PROVIDED RECORDS:
☆ ☆ ☆ ☆ ☆

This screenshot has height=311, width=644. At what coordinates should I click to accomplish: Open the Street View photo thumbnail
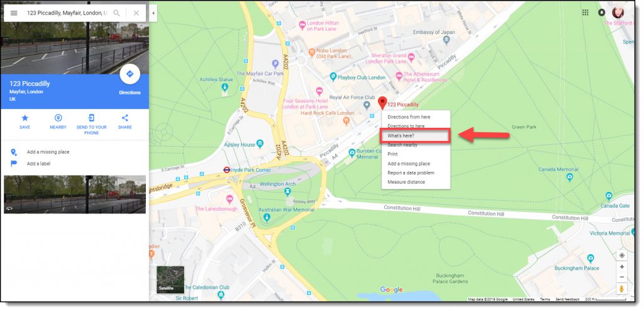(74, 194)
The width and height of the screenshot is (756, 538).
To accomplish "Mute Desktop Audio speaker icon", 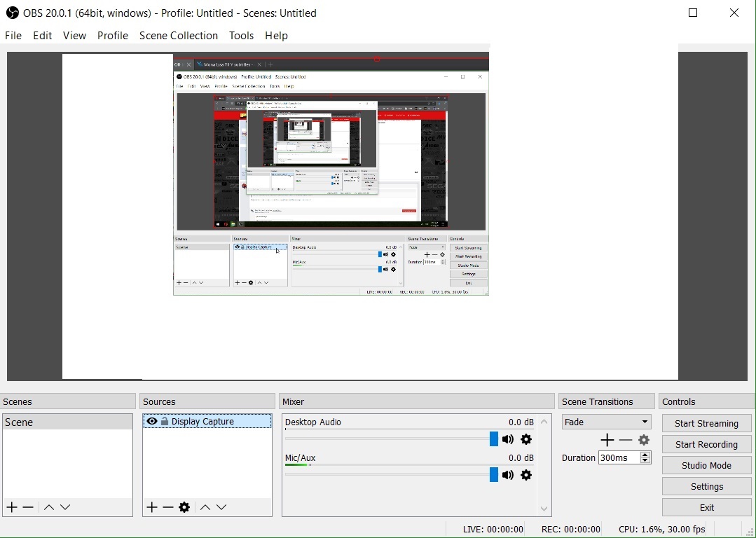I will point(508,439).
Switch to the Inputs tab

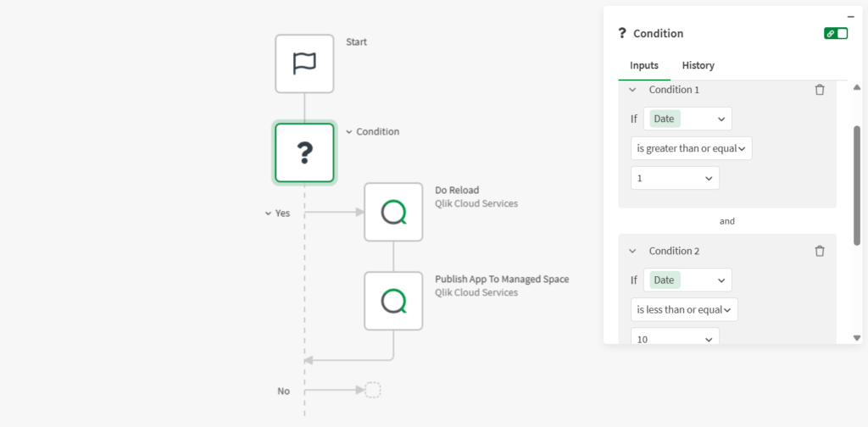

☆ ☆ ☆ ☆ ☆

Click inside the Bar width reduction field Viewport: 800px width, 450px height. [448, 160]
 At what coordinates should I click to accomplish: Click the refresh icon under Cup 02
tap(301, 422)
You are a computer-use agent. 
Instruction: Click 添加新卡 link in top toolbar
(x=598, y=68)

☆ ☆ ☆ ☆ ☆

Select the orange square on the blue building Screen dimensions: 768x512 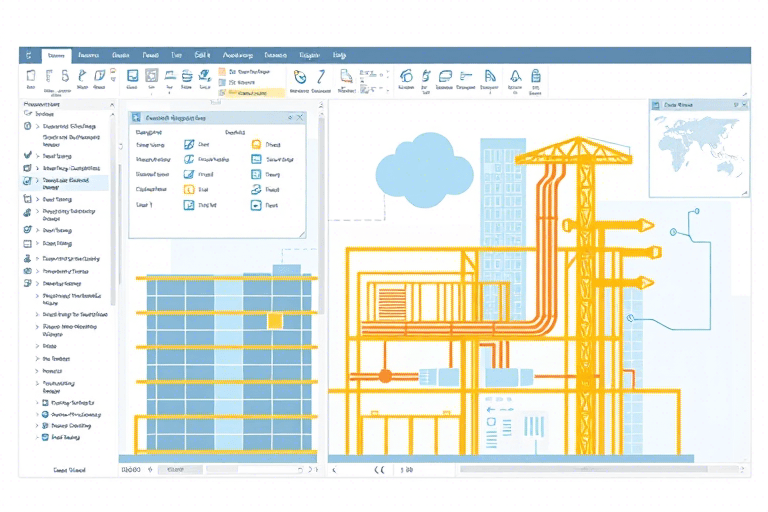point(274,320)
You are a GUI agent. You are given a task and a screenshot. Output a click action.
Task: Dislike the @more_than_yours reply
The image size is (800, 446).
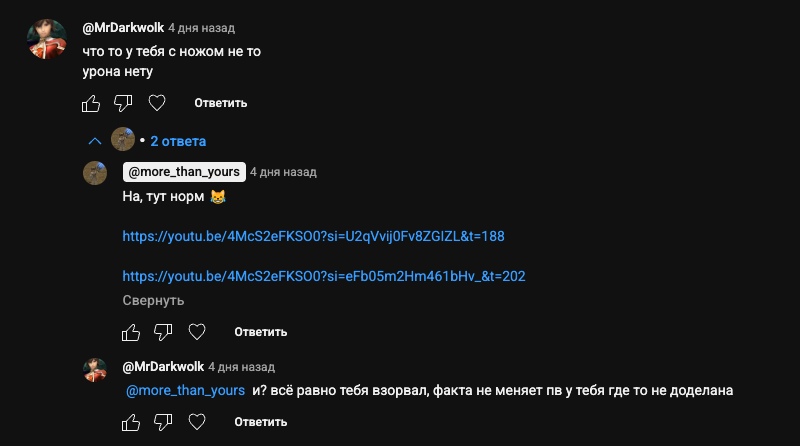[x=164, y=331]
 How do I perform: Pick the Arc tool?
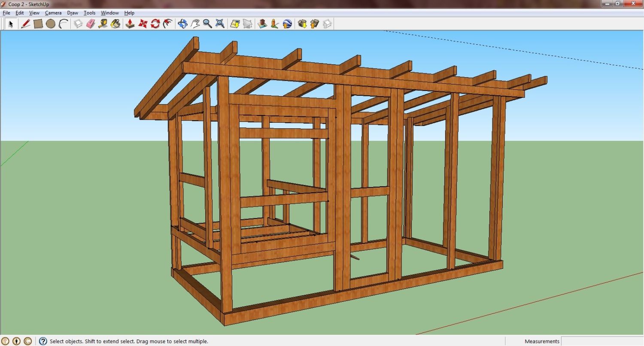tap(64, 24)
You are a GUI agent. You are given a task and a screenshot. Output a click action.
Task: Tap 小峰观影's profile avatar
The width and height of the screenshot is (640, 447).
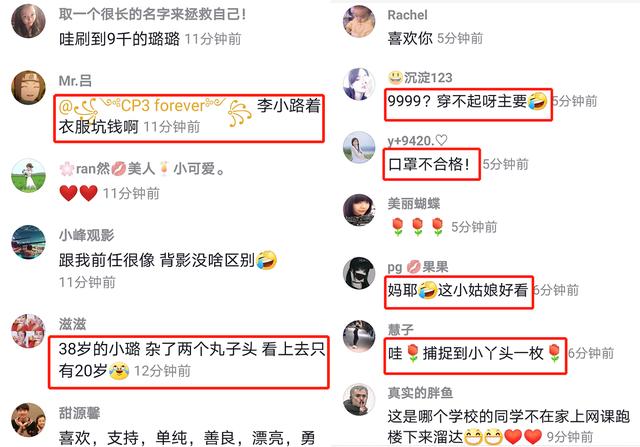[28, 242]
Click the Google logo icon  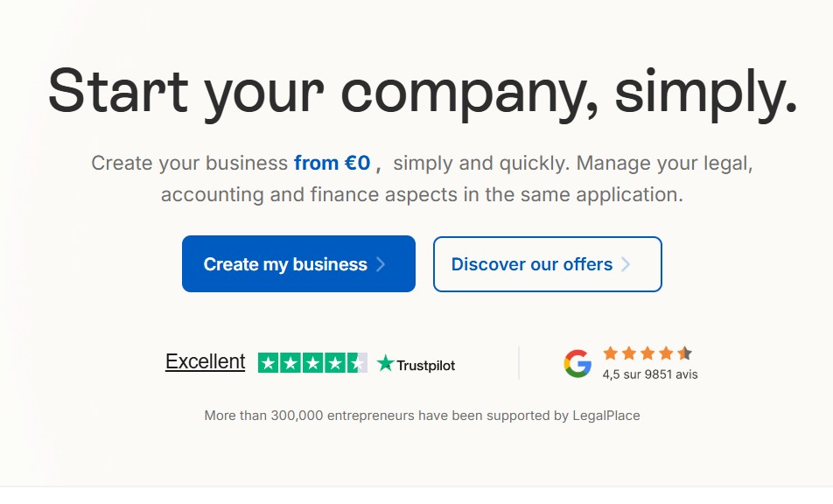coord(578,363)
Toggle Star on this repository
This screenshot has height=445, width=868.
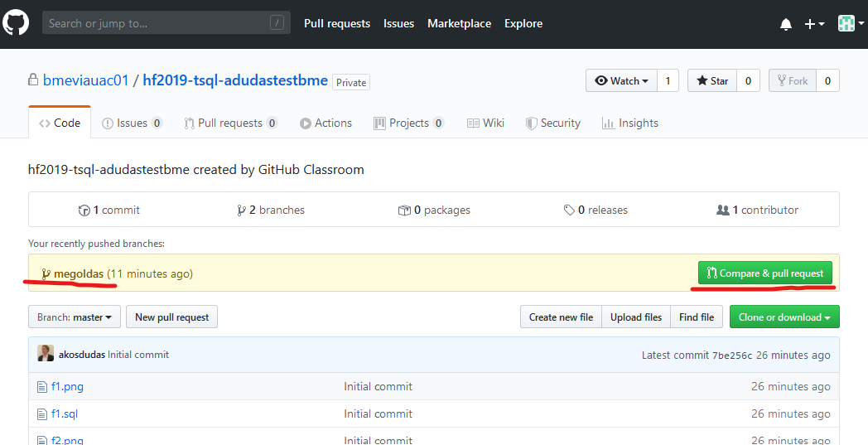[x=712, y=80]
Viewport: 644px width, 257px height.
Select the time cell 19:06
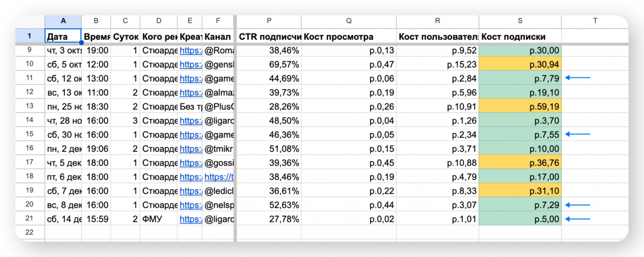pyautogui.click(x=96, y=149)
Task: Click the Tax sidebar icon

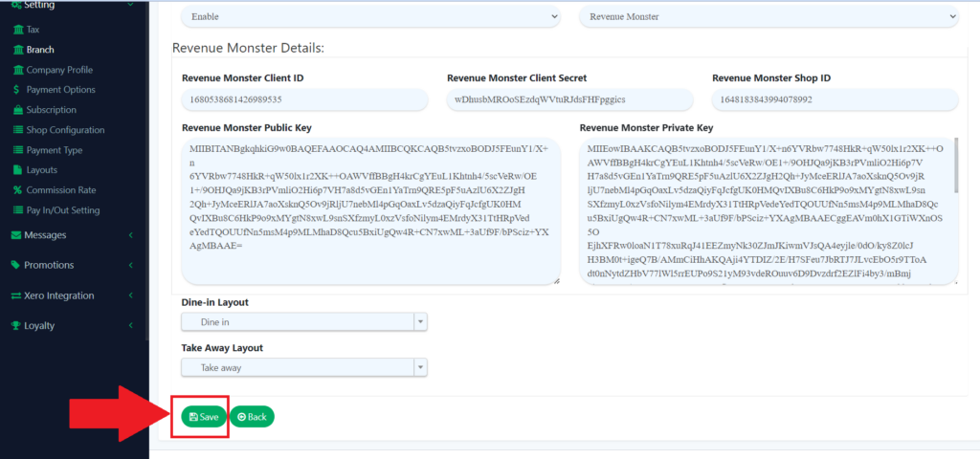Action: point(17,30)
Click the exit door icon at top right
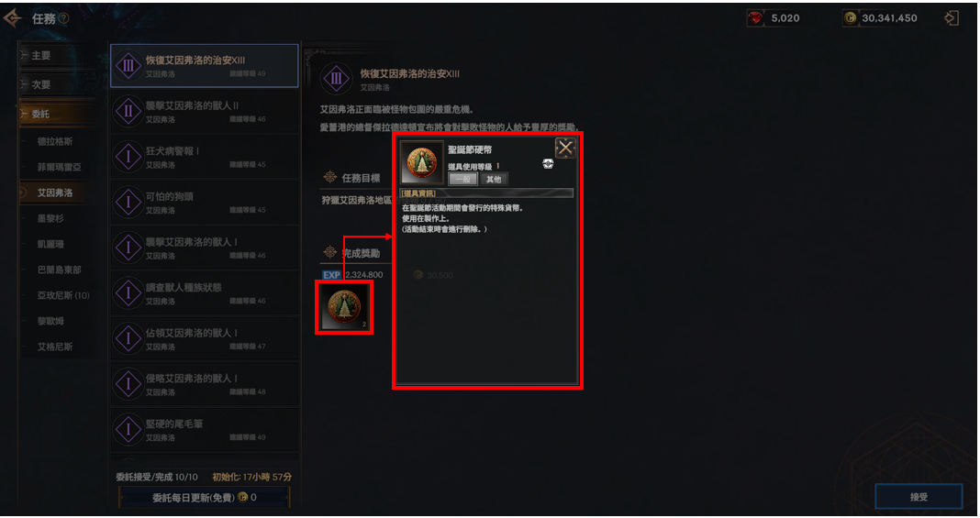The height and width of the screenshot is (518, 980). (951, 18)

☆ ☆ ☆ ☆ ☆

REQUIREMENT:
Wherever the string "Viewport" appears in the records above, copy the line it sits in.

RESPONSE AREA:
Click inside the Bar width reduction field Viewport: 800px width, 450px height. [448, 160]
Viewport: 644px width, 257px height.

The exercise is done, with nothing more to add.